Before the end of the 60-day period beginning on the earlier of(i) the end of the period described in paragraph (5)(A)(i) with respect to any claim against a depository institution for which the Corporation is receiver; or (ii) the date of any notice of disallowance of such claim pursuant to paragraph (5)(A)(I) the claimant may request administrative review of the claim in accordance with subparagraph (A) or (B) of paragraph (7) or file suit on such claim (or continue an action commenced before the appointment of the receiver) in the district or territorial court of the United States for the district within which the depository institution's principal place of business is located or the United States District Court for the District of Columbia (and such court shall have jurisdiction to hear such claim).

12 U.S.C. § 1821(d)(6)(A).
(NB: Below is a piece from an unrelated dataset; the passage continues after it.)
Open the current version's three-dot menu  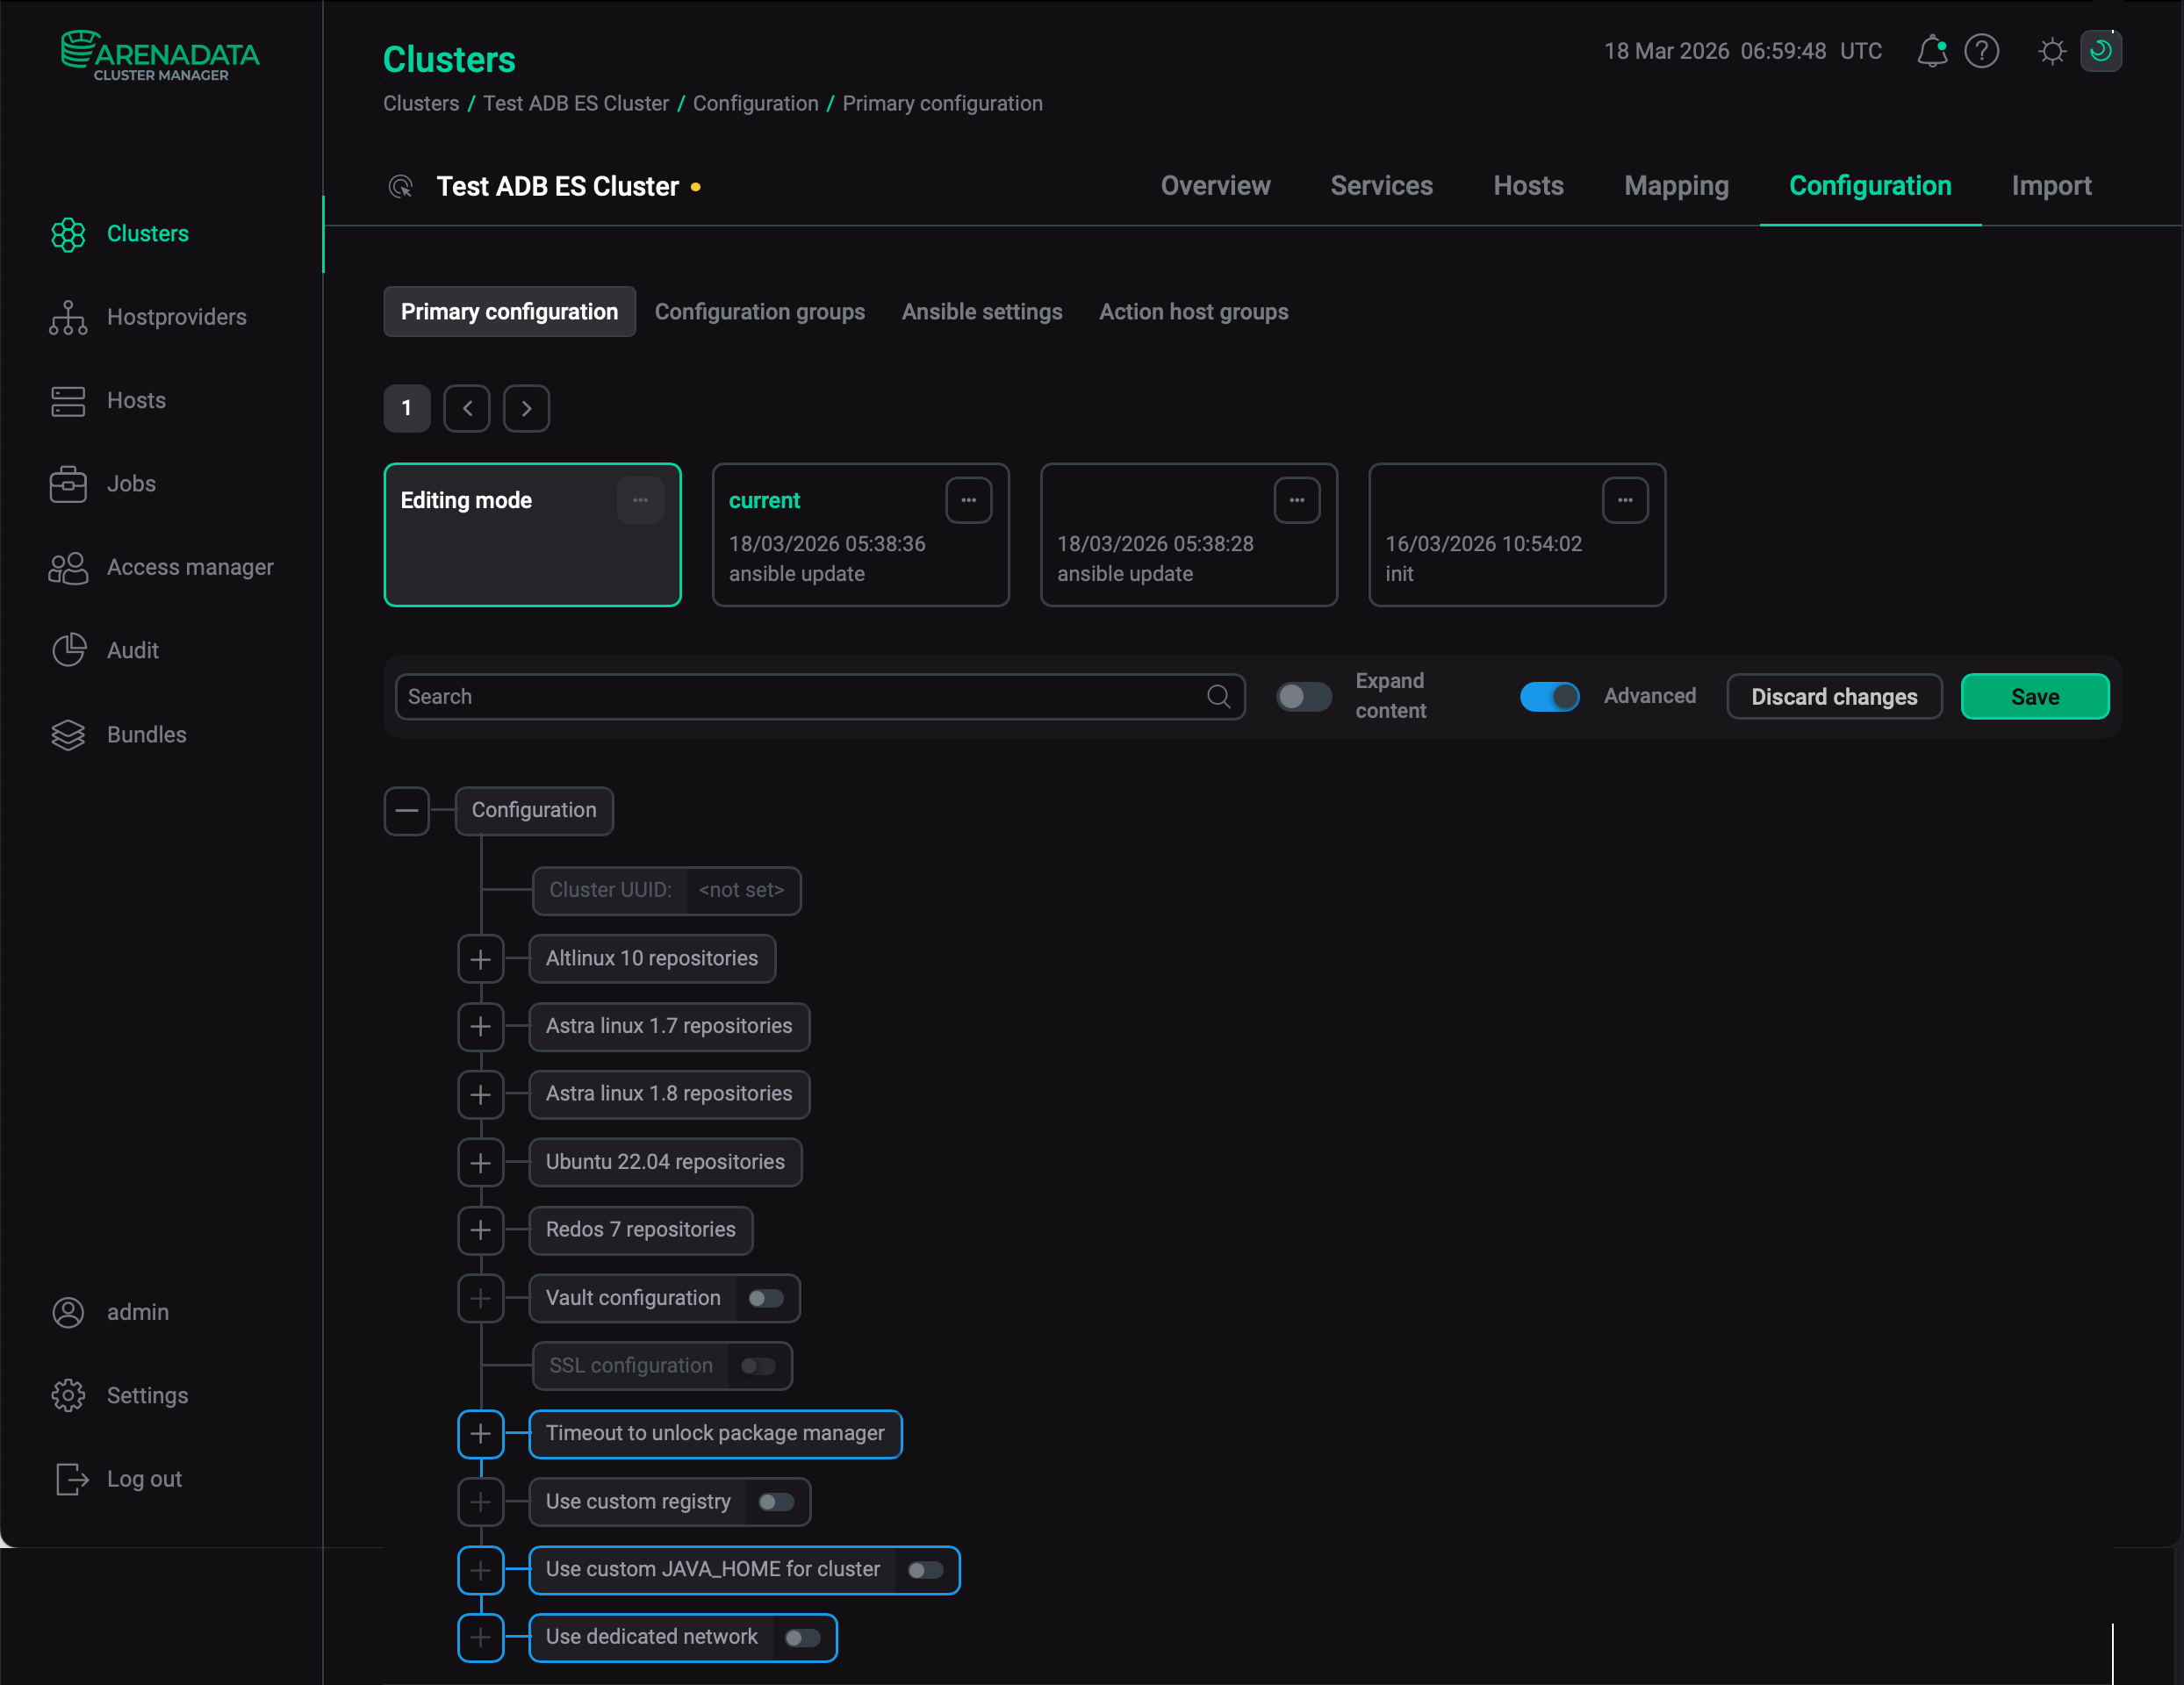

Courts have no jurisdiction over claims against a failed institution until after the claims period has expired. McCarthy v. F.D.I.C., 348 F.3d 1075, 1077-78 (9th Cir. 2003). "FIRREA's exhaustion requirement applies to any claim or action respecting the assets of a failed institution for which the FDIC is receiver." Id. at 1081; 12 U.S.C. § 1821(d)(13)(D). The Ninth Circuit further held that claimants who challenge post-receivership conduct by the FDIC as receiver must also exhaust administrative remedies. McCarthy, 348 F.3d at 1081.*fn2

Here, plaintiff was kept fully informed of the administrative claims process requirements. Aside from notice by publication on May 28, 2009 and June 29, 2009, on April 9, 2009, the FDIC sent by certified mail a notice explaining the process, with Proof of Claim form to plaintiff.*fn3 (Mallory Decl., Exs. A, B.) This letter was unclaimed and returned to the FDIC. (Id., ¶ 7.) On April 28, 2009, plaintiff contacted the FDIC, requesting a proof of claim form. The address she provided was the same one that the first proof of claim form was sent to, except that the last digit of the zip code was different. (Id., Ex. C.) In response, on May 4, 2009, the FDIC mailed her another notice by certified mail to the corrected address, also explaining that she could file a claim by July 8, 2009. (Id., Ex. D.) This letter also went unclaimed and was returned to the FDIC. (Id.) On June 11, 2009, the parties stipulated to staying this case pending completion of the administrative claims process, which was approved by order. (Dkt. # 8.) Plaintiff did not file an administrative claim with the FDIC. (Id., ¶ 11.) The deadline to file an administrative claim was October 14, 2008 for IndyMac Bank and August 26, 2009 for IndyMac Federal. (Mallory Decl., ¶¶ 4, 6.) On November 30, 2009, the FDIC sent plaintiff a letter requesting voluntary dismissal of this action due to her failure to exhaust, as well as the determination by FDIC's Board of Directors that the assets of IndyMac Bank and IndyMac Federal were insufficient to make any distribution to unsecured creditors. McWhorter Decl., Ex. 3.) Plaintiff did not respond to this letter. (Id., ¶ 5.) The court lifted the stay on April 29, 2010. (Dkt. # 19.)

As plaintiff did not exhaust her administrative remedies through the FIRREA claims process, there is no subject matter jurisdiction and this action must be dismissed. Therefore, the remainder of defendant's arguments will not be addressed.


Accordingly, IT IS RECOMMENDED that defendant FDIC's (as Receiver for IndyMac Federal Bank, F.S.B.) motion to dismiss, filed May 27, 1010, (docket # 21), be granted, and this action be dismissed with prejudice for lack of subject matter jurisdiction.

These findings and recommendations are submitted to the United States District Judge assigned to the case, pursuant to the provisions of Title 28 U.S.C. § 636(b)(l). Within fourteen (14) days after being served with these findings and recommendations, any party may file written objections with the court and serve a copy on all parties. Such a document should be captioned "Objections to Magistrate Judge's Findings and Recommendations." Any reply to the objections shall be served and filed within fourteen (14) days after service of the objections. The parties are advised that failure to file objections within the specified time may waive the right to appeal the District Court's order. Martinez v. Ylst, 951 F.2d 1153 (9th Cir. 1991).